One of the areas of my life that had consistently frustrated my hoarding habit was legal research until I discovered Evernote.
The problem with saving legal research is that it's difficult to create a useful taxonomy for the stuff. When saving cases, should I save it in a subfolder in the case I'm working on? That seems logical but then retrieving the case years later will require me to remember exactly what case I was working on when I came across "that one case that stood for [insert legal issue] proposition".
If instead (or additionally), I opt to save it under the legal issue the case stands for, what should I do when the case stands for two important propositions? Kentucky attorneys will obviously know that Steelvest, Inc. v. Scansteel Service Center, Inc. gives us our summary judgment standard in state court. But, it also states that a breach of fiduciary duty is tantamount to fraud. As a consumer advocate, this is an important part of the case. Do I save Steelvest in three places: the client file, the research file on summary judgment, and the research file on breach of fiduciary duty?
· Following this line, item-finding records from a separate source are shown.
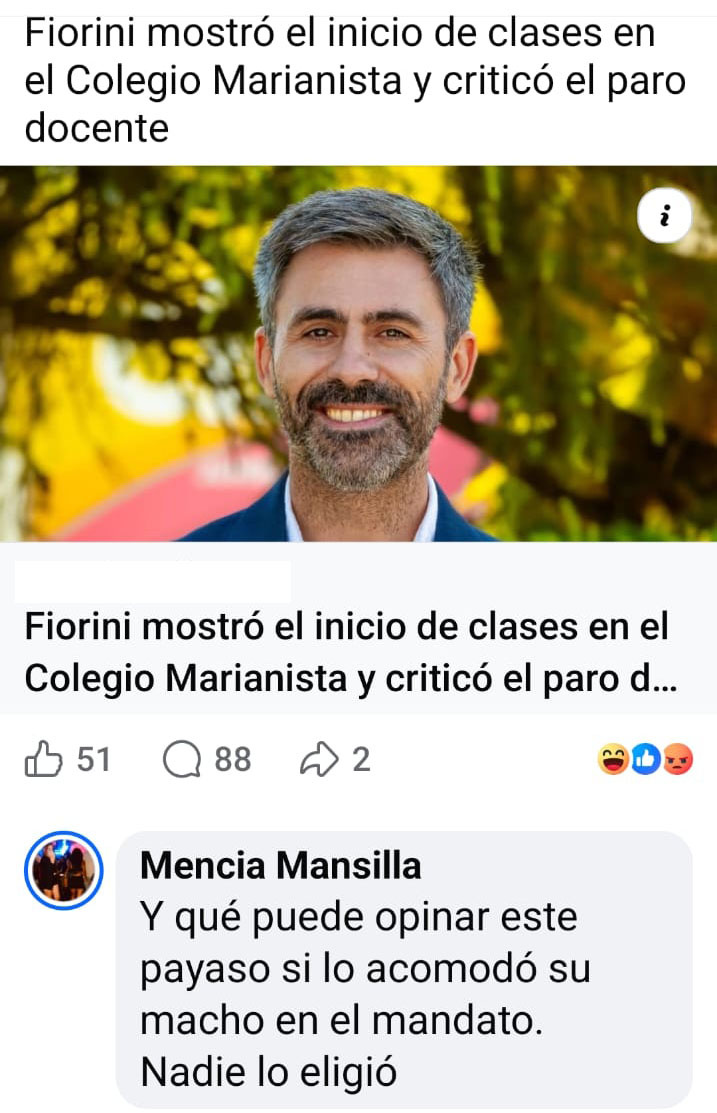Tap the info icon on article photo
The height and width of the screenshot is (1113, 717).
pos(664,215)
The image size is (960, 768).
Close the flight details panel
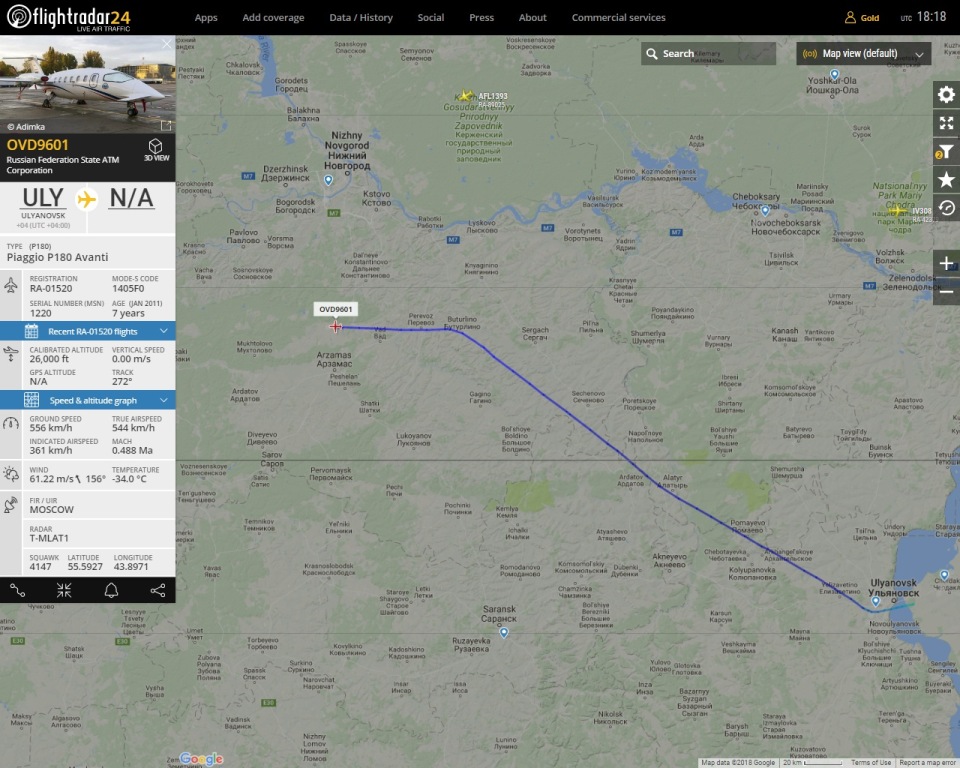pos(167,44)
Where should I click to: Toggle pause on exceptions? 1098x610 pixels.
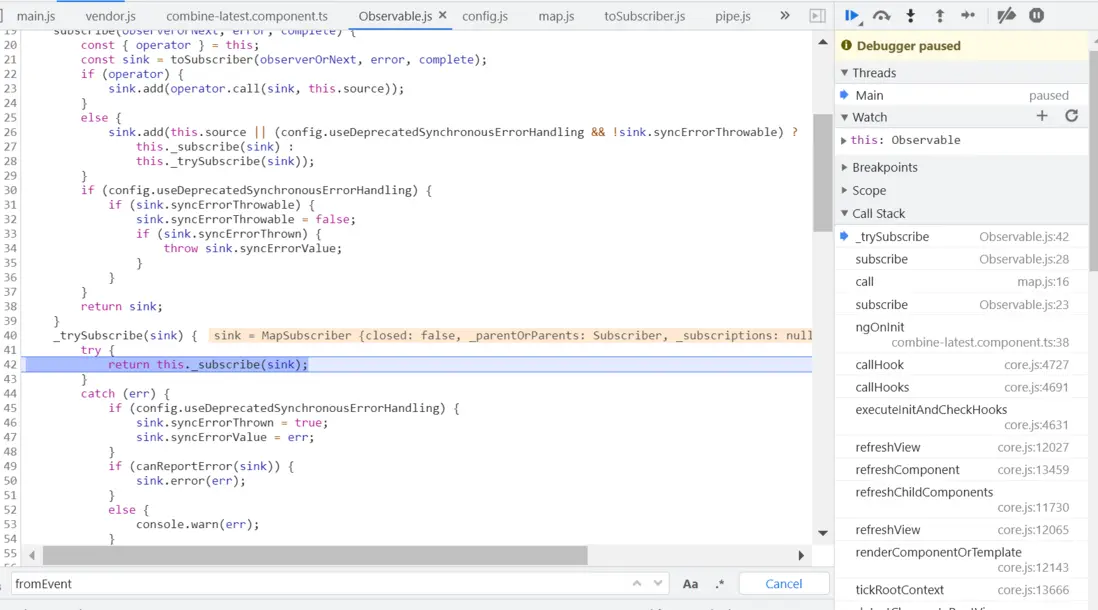(1036, 15)
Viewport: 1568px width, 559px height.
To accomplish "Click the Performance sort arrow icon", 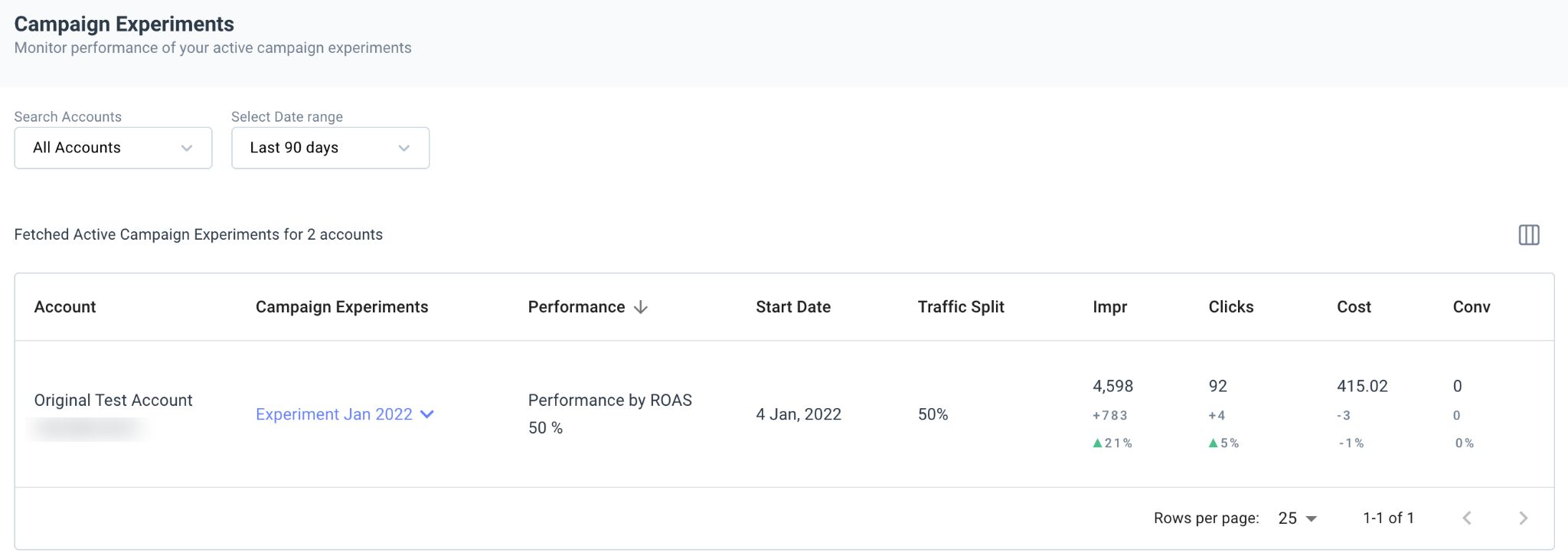I will [641, 307].
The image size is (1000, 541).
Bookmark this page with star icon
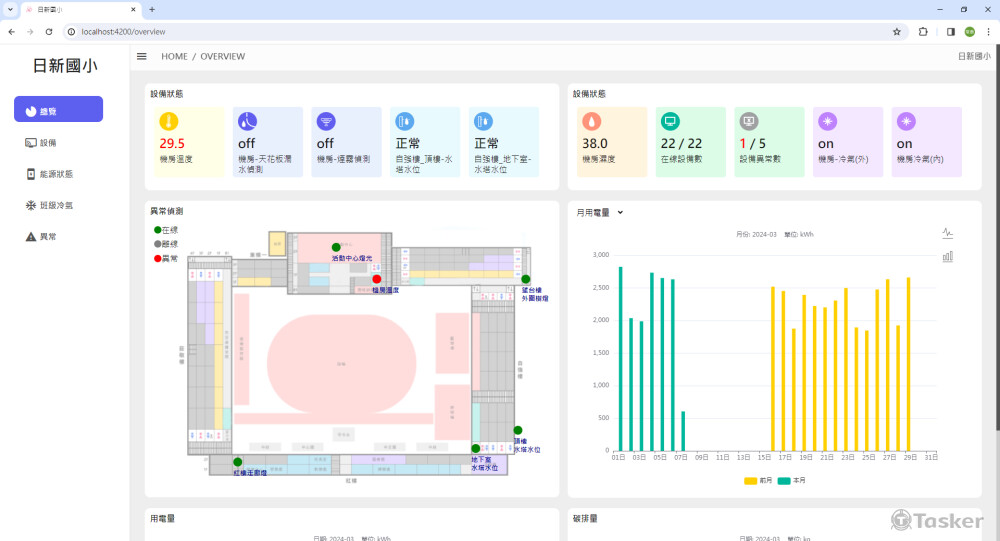897,31
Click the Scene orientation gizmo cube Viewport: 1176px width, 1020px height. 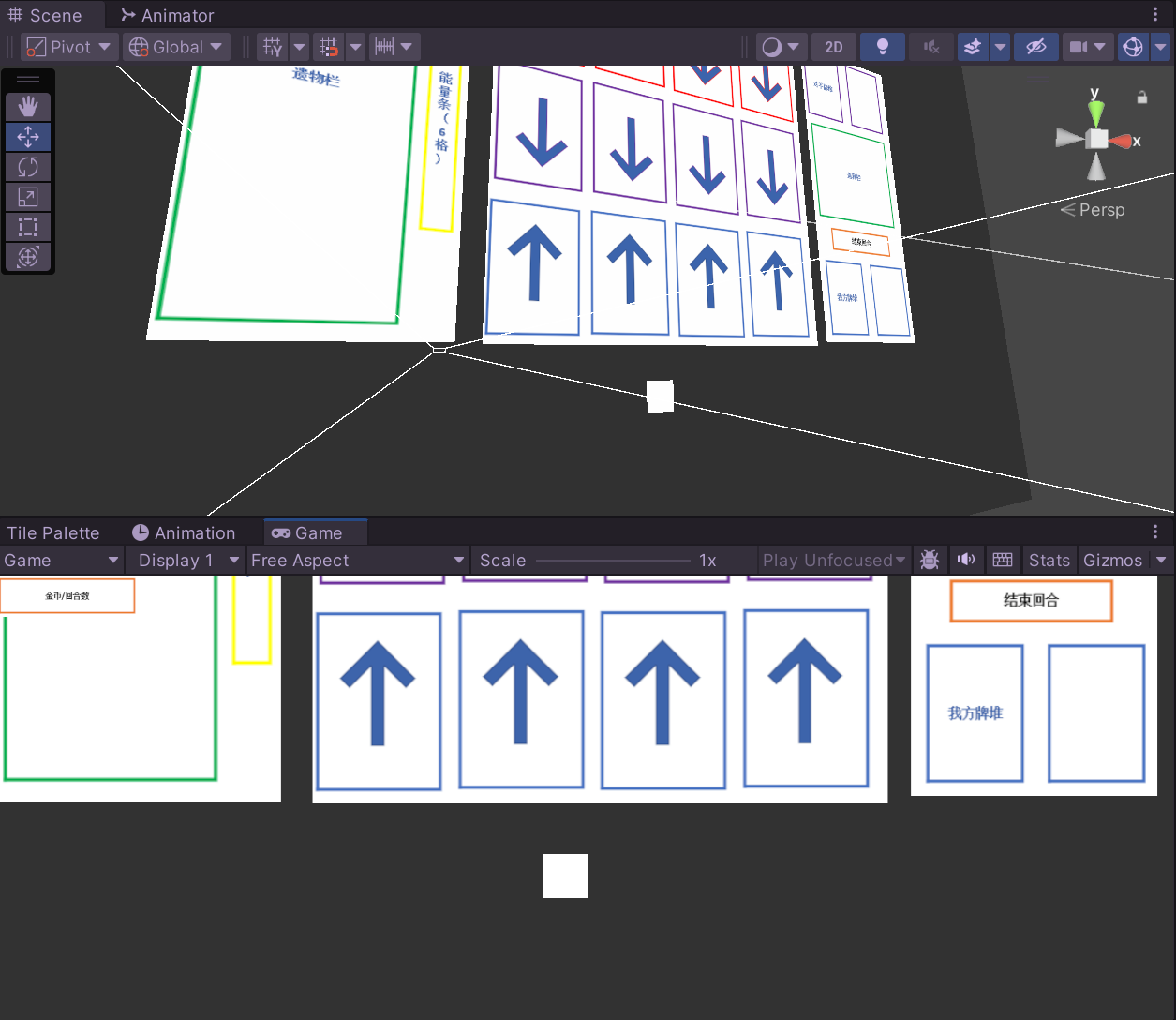tap(1096, 140)
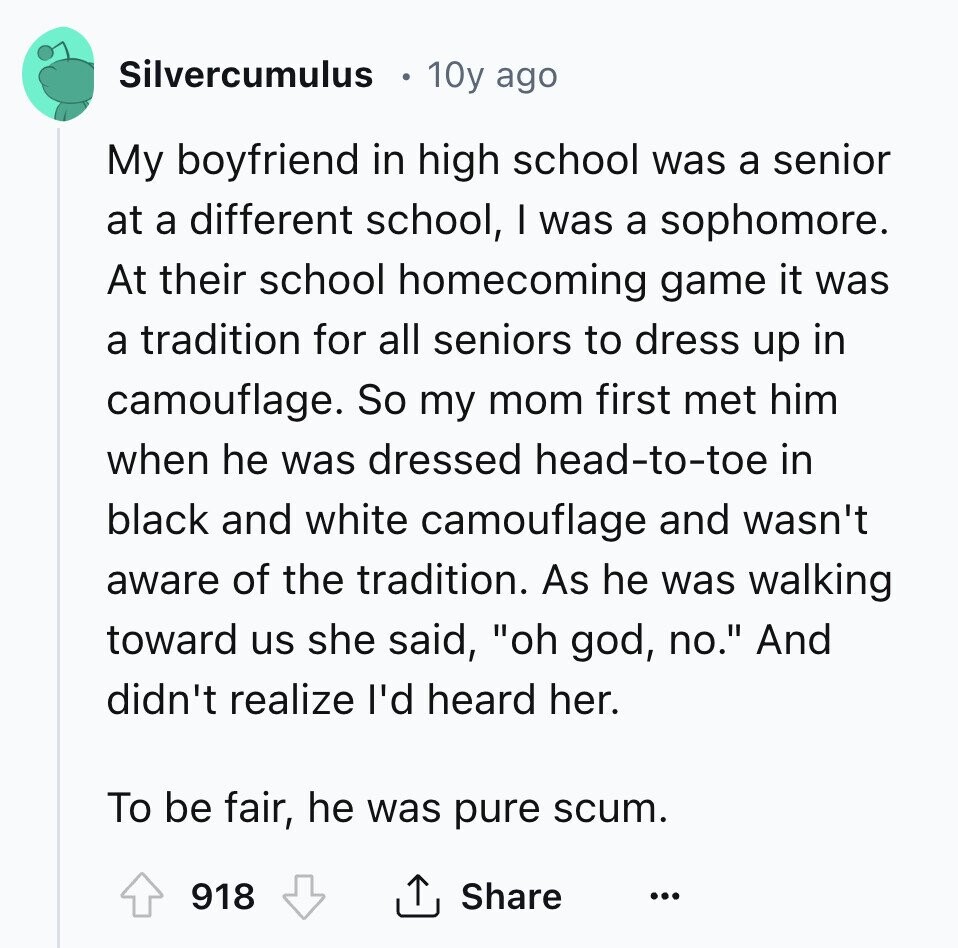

I save it to Evernote by emailing it from my online research service using a special email address Evernote provides. When I email that case to Evernote, the .pdf is automatically OCR'd so that a later search for any word in the case will yield results. This means if I can just remember a snippet of language or even what judge decided the case or attorney argued the case, I can search in Evernote and find the case. (I also have a spotless .pdf that I can attach to motions and memoranda.)
Even better, though, than the automatic OCR is Evernote's organizational tools. Evernote gives users the option of placing notes in notebooks (folders) as well as tagging the notes. This means that I can email Steelvest to my Evernote account, save it to a client's notebook, and tag it with the tags "summary judgment" and "bofd" (my shorthand for "breach of fiduciary duty"). Later, I can retrieve that case in one of three ways: I can remember the client notebook the case is saved in, I can find the case by reviewing the cases that have a particular tag, or I can search for the case in the search window using words that are likely in the language of the case.
Lawyer–Nerds should be very excited right now. And it gets better. Are you ready to have your mind blown? Evernote gives you the ability to send a case to a notebook with certain tags in the subject line of the email you send to Evernote. They explain on their blog how this works:
In the subject line of your email, write the title of the note as you want it to appear in your account. In the same subject line, add one or both of the following:
Use @ for notebooks: Use an @ symbol followed by the name of your destination notebook Use # for tags: Use a # symbol followed by the tag or tags you wish to assign. You can have multiple tags just make sure each one starts with an # For example, Subject: Trip to Florida @travel #expense report
Would create a note titled Trip to Florida in my travel notebook, tagged with expense report.
So, in one step, I am able to put a filed, tagged, OCR'd Steelvest into Evernote by emailing it to myself with this subject line: Steelvest @clientname #summary judgment #bofd
This is, to employ some fancy lawyer-speak, bonkers.
Any seasoned advocate will tell you that having a system that will allow you to accrete and retrieve your past legal research will yield wonderful benefits over the course of a legal career. I am totally invested in Evernote as that system because it allows me to easily and usefully create multiple taxonomies of meaning for my legal research. At $5 a month or $45 a year, the premium membership is a basic business expense that every lawyer should happily incur.